In the listing below, find every line containing "section" and copy it out.

-- Task material follows --

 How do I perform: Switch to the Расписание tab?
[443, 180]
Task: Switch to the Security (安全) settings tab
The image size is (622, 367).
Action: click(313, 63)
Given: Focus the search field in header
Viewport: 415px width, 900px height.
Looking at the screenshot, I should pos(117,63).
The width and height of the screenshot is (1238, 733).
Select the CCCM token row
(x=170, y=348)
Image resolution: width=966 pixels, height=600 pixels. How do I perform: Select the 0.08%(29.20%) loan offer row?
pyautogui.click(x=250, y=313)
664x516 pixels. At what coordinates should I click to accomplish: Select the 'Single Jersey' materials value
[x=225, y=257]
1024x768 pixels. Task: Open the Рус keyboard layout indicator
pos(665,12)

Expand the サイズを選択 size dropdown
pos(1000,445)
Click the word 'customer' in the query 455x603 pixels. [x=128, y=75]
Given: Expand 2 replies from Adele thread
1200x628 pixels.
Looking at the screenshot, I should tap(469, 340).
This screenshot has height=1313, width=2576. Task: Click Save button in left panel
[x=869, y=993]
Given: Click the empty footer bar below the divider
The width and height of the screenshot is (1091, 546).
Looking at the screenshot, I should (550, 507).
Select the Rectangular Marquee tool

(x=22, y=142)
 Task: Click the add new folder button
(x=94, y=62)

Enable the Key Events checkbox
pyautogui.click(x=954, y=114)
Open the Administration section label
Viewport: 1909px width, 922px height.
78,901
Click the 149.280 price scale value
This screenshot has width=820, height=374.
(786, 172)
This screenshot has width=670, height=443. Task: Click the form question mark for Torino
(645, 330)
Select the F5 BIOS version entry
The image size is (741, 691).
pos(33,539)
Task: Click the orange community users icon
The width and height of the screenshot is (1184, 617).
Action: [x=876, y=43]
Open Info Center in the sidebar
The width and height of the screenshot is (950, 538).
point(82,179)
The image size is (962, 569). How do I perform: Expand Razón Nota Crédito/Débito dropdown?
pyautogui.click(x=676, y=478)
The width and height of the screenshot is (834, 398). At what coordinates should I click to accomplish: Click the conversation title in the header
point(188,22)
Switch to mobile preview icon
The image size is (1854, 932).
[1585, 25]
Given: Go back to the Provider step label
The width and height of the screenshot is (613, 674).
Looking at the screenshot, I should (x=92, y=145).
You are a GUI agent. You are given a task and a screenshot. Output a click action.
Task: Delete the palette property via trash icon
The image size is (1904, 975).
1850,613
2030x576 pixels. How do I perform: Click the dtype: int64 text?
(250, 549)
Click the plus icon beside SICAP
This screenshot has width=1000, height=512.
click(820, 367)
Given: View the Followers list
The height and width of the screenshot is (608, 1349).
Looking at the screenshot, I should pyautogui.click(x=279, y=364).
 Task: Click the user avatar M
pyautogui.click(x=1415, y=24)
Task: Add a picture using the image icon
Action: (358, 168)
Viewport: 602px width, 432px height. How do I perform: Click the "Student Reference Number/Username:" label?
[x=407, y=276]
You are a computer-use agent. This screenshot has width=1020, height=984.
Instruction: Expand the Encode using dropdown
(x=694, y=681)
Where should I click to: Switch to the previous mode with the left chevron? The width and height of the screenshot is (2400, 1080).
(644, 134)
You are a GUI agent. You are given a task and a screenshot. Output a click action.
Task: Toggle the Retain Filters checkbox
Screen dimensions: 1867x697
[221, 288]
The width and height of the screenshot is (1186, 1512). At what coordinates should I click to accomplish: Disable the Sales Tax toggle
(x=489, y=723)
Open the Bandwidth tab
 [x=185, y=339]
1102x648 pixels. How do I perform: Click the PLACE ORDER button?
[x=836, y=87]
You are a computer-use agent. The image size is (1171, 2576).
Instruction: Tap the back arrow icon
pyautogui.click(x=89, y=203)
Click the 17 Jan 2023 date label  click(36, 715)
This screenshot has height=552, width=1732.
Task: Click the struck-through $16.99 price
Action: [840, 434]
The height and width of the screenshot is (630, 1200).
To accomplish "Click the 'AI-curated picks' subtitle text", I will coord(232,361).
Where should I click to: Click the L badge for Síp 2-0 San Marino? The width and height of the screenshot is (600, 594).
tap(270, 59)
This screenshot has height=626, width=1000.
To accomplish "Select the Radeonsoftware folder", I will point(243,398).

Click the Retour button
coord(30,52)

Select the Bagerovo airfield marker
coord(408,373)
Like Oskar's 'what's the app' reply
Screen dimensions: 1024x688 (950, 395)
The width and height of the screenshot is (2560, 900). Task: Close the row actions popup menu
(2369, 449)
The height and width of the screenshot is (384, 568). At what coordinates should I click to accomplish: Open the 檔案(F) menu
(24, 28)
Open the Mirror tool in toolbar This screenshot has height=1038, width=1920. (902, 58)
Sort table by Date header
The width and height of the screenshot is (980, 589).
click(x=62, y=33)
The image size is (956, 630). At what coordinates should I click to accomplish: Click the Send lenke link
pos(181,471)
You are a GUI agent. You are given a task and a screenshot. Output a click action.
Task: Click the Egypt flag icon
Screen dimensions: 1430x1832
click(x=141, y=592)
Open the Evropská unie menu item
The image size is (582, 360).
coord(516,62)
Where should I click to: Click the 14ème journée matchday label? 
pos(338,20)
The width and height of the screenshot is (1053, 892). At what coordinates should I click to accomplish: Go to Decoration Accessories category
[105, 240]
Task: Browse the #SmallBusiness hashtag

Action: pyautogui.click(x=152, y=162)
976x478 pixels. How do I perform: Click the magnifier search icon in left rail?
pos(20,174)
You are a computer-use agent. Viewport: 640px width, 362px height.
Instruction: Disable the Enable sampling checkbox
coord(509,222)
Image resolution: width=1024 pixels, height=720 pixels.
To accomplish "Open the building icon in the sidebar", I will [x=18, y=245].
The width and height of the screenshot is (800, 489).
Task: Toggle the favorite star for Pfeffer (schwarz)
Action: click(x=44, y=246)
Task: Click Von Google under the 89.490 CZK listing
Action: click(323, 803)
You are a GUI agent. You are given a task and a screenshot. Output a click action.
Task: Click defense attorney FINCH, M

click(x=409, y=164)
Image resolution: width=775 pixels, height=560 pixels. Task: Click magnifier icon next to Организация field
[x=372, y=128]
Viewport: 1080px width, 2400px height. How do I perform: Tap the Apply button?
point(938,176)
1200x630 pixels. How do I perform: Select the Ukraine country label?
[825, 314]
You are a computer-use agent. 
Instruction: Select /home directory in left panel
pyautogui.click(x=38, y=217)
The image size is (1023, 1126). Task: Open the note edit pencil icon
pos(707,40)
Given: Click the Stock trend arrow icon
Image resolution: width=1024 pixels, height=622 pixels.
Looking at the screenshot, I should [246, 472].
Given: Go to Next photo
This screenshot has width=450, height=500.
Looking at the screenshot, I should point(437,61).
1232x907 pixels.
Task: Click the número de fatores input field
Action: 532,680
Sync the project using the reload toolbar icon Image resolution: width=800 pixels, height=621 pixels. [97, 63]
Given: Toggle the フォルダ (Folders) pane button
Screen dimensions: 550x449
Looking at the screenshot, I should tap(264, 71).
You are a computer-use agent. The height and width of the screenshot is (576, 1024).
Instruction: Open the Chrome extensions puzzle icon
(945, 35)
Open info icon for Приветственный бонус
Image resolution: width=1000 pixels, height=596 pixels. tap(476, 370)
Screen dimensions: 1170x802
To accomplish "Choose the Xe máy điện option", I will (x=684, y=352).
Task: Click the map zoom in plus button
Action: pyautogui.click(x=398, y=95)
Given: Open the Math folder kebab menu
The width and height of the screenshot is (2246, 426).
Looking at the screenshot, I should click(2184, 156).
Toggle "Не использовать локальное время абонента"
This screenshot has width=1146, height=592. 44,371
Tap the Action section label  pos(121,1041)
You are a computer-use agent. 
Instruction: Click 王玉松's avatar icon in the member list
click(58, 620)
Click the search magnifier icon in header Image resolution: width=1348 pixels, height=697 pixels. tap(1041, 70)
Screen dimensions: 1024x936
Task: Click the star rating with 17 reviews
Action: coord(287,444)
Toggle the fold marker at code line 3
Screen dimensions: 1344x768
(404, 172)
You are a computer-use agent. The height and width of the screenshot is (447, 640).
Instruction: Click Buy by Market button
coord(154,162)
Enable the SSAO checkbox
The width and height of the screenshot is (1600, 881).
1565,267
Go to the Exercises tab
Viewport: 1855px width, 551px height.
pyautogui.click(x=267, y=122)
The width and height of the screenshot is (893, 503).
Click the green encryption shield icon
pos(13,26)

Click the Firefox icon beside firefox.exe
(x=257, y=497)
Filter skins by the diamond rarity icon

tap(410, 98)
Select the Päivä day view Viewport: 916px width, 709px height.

-- Task material concluded --

• [Written response]
Open the Administration section label
Tap the Action section label  pos(121,1041)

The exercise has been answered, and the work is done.